How the other half lives, eh?
Come to think of it, this man and the young woman seemed to be discussing family trees. I got the feeling he’d hired her to do some research, and the pleasant conversation turned heated when he obviously didn’t agree with something she’d said.
It was too bad because they looked well suited to me, but she got up, threw down her napkin and left in a huff. He paid the bill and went after her, but she had a good head start, and she was mad!
Me? I finished my brandy, and then it was morning and I was here. It must have been the brandy. My lucky silver crown is gone, though.
Hungry Like De Wolfe
Blaise de Wolfe risks losing De Wolfe Hall unless he can prove his pure Norman ancestry and be eligible for a substantial renovation grant from the “Sons of the Conquest”, an exclusive club. He turns to family tree researcher Anne Smith, unaware of her Norman roots and consequent disdain for the male-only policies of the club. Sparks fly between them when she digs up some unexpected information about Blaise’s medieval ancestor, Gaetan de Wolfe.
Anne harbors other resentments. Widowed when her husband volunteers for a second tour with the British Army in Iraq, she is reluctant to embark on another relationship, though she is drawn to Blaise. He too is afraid to risk his heart after his fiancée dumps him upon learning his ancestral home is draining his bank account.
Two great medieval dynasties come together in this novella set in London in 2006— Le Veque’s De Wolfe Pack and Markland’s Montbryce~FitzRam family. The world will never be the same.
Blaise gritted his teeth, cursing himself for a fool when Anne glared back angrily and thrust her fork into the remaining quail’s egg like Saint George slaying the proverbial dragon.
A man in his profession never blurted out a judgmental statement of that sort. His emotions had got the better of him. The last thing he wanted to do was alienate the first woman he’d been attracted to in years. Plus, he was financially dependent on her goodwill. “I apologise,” he muttered lamely.
She put down her knife and fork and stared at him. “Not that I have to justify my credentials to you, Mr. de Wolfe, but it happens that the Norman Conquest is my area of expertise. I too am a descendant of a knight who fought at Hastings, the first Earl of Ellesmere, and what’s more I can prove it.”
Once again his better judgement failed him. “With a name like Smith?” he scoffed.
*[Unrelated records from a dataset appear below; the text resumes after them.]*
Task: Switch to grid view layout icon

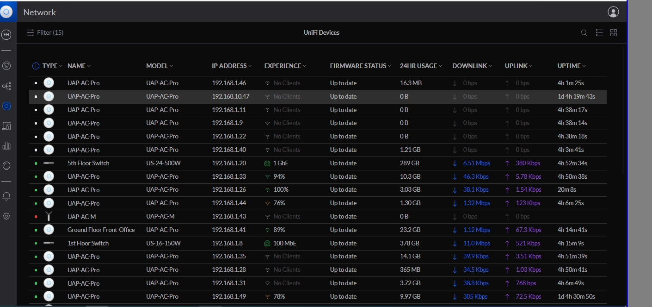Action: (614, 33)
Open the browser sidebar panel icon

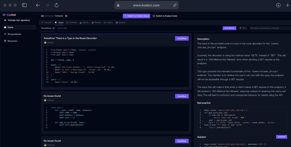24,5
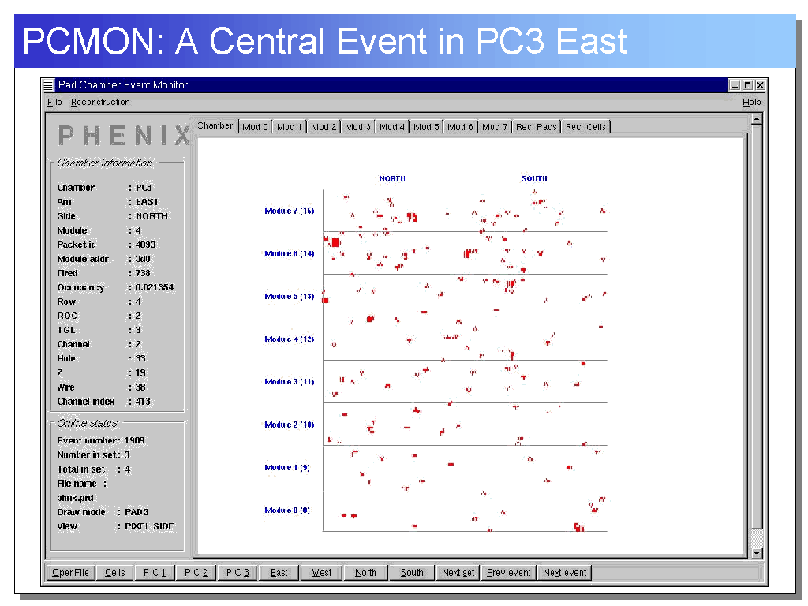808x606 pixels.
Task: Show the Rec. Pads tab
Action: [537, 127]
She crumpled her napkin and threw it onto the table. “I’ve changed my mind about the tiramisu,” she said, pushing back her wheeled chair. “I trust you’ll get this?”
She was gone before he could retract his accusation.
Meet Anna Markland
Passion conquers whatever obstacles a hostile medieval world can throw in its path. My page-turning adventures have earned me a place on Amazon’s All-Star list.
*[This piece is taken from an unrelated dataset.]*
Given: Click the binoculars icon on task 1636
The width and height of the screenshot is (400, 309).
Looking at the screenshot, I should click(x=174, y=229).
Besides writing, I have two addictions-crosswords and genealogy, probably the reason I love research. I am a fool for cats. My husband is an entrepreneur who is fond of boasting he’s never had a job.
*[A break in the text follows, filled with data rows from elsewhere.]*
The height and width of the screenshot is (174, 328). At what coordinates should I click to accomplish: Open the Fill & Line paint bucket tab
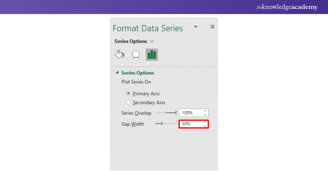[120, 55]
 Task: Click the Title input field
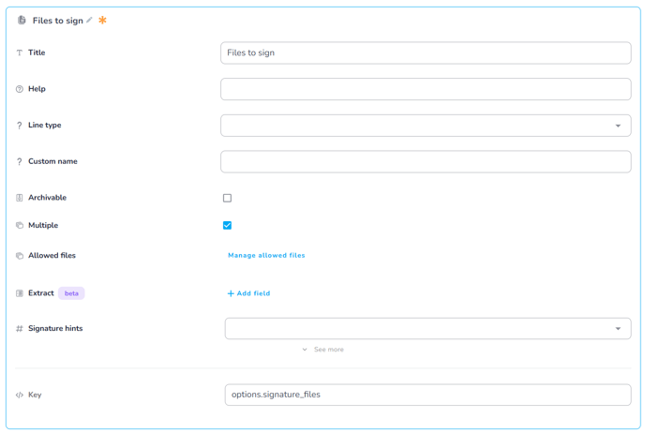click(x=426, y=53)
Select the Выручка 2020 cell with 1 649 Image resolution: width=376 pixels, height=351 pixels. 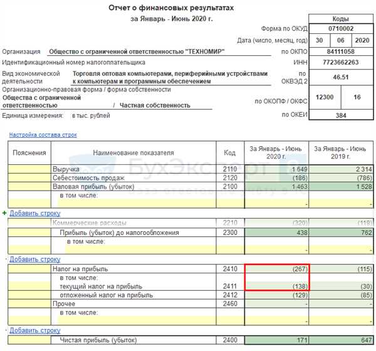[x=276, y=169]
I live on Canada’s scenic west coast now, but I was born and raised in the UK and I love breathing life into the history of my homeland.
Escape with me to where romance began.
You can find me at my website and my Facebook page, Anna Markland Novels.
Tweet me @annamarkland, join me on Pinterest, or sign up for my newsletter.
Hungry Like De Wolfe is a Kindle Worlds novella based on Kathryn Le Veque’s Warwolfe (coming soon). It represents my first foray into contemporary romance, though as you have probably gathered it has heavy medieval overtones. I hope you enjoy meeting Anne and Blaise.
Intriguing, Anna. Thanks for visiting today.
Thanks for featuring my book Bluestocking Belles.
Our pleasure, Lady Anna!
What a fun post, Anna! I can’t wait to read your latest De Wolfe book. I loved the last one!
Thanks for stopping by, Lana. There’s never enough time to read everything, is there! I had a lot of fun writing this book. It was a pleasant diversion from my usual medieval.